다섯 개의 기본 연산자; 기본 연산자로부터 파생물 多
쿼리 생성을 위해 연산자 조합
- RA expressions, 주로 트리 형태

Complex Expressions (복잡한 표현식)

RA는 대수학과 비슷하게 동작
- 가령 $(x + 4)*(y - 3)$
3가지 notations (just as in arithmetic):
1. Sequences of assignment statements
2. Expressions with several operators
3. Expression trees

1) Sequences of Assignment

Theta-Join: $R3\ :=\ R1\ JOIN_C\ R2$

\[R4:= R1 * R2 \\ R3 :=\ SELECT_C\ (R4)\]

임시 relation 이름 생성 $R4$
Renaming can be implied by giving relations a list of attributes

2) Expressions with Several Operators

theta-join: $R3\ :=\ R1\ JOIN_C\ R2$.

\[R3\ :=\ SELECT_C\ (R1 * R2)\]

관계 연산자(relational operators) 우선 순위:
1. Unary operators (i.e., select, project, rename)
2. Products and joins
3. Intersection
4. Union and set difference

괄호() 사용하여 항상 우선 순위를 변경 가능

3) Expression Trees

가지(Leaves) = operands
- 관계 변수 (variables standing for relations)
- 특정 관계 (particular, constant relations)
Interior nodes = operators
- applied to their child or children.

응용

“Maple St.” 이름을 가졌거나 “Bud” 가격이 $3 보다 작은 모든 bars 이름 가져오기

\[Bars(name, addr)\] \[Sells(bar, beer, price)\]

서로 다른 두 개의 맥주를 같은 가격에 파는 bars 가져오기

\[Sells(bar, beer, price)\]

Renaming을 통해 Sells의 복사본 $S(bar, beer1, price)$을 정의하는 모습이다.

bar, price 열 기준으로 자연조인 –> beer, beer1만 cross-product 진행 후 중복 제거

이후, Sells과 S을 Natural Join으로 묶어, 주어진 조건을 만족하는 $quadruples(bar, beer, beer1, price)$를 생성한다.

Complex Queries (복잡한 쿼리)

    Product ( pid, name,  price, category, maker-cid)
    Purchase (buyer-ssn,  seller-ssn,  store,  pid)
    Company (cid, name, stock price, country)
    Person(ssn, name, phone number, city)

Purchase
- buyer-ssn, seller-ssn: foreign keys in Person
- pid: foreign key in Product
Product
- maker-cid: a foreign key in Company

하기 예시들을 통해 응용 이해를 도모하기를 바란다.

Ex #0: Find phone numbers of people who bought gizmos from Fred.

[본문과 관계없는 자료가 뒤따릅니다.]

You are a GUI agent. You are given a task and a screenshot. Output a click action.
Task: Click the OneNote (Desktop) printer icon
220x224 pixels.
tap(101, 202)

Ex #1: Find people who bought telephony products.

Ex #2: Find names of people who bought American products

Ex #3: Find telephony products that somebody bought

Ex #4: Find names of people who bought American products and did not buy French products

Ex #5: Find names of people who bought American products and they live in Champaign.

Ex #6: Find people who bought stuff from Joe or bought products from a company whose stock prices is more than $$50.

Operations on Bags

Union: $\{a,b,b,c\}\ U\ \{a,b,b,b,e,f,f\}\ =\ \{a,a,b,b,b,b,b,c,e,f,f\}$.
- add the number of occurrences
Difference: $\{a,b,b,b,c,c\}\ –\ \{b,c,c,c,d\}\ =\ \{a,b,b,d\}$.
- subtract the number of occurrences
Intersection: $\{a,b,b,b,c,c\}\ \cap\ \{b,b,c,c,c,c,d\}\ =\ \{b,b,c,c\}$.
- minimum of the two numbers of occurrences
Selection: 특정 요소 선택; preserve the number of occurrences (중복 포함)
Projection: 특정 요소 선택; preserve the number of occurrences (중복 제거)
Cartesian product, join: 중복 포함; no duplicate elimination

상기 개념들이 익숙하지 않다면

이전 글 참조

혹은 Textbook 참조 요망

Glimpse Ahead

Efficient Implementations of Operators

$\sigma_{s(age >= 30\ AND\ age <= 35)}(Employees)$.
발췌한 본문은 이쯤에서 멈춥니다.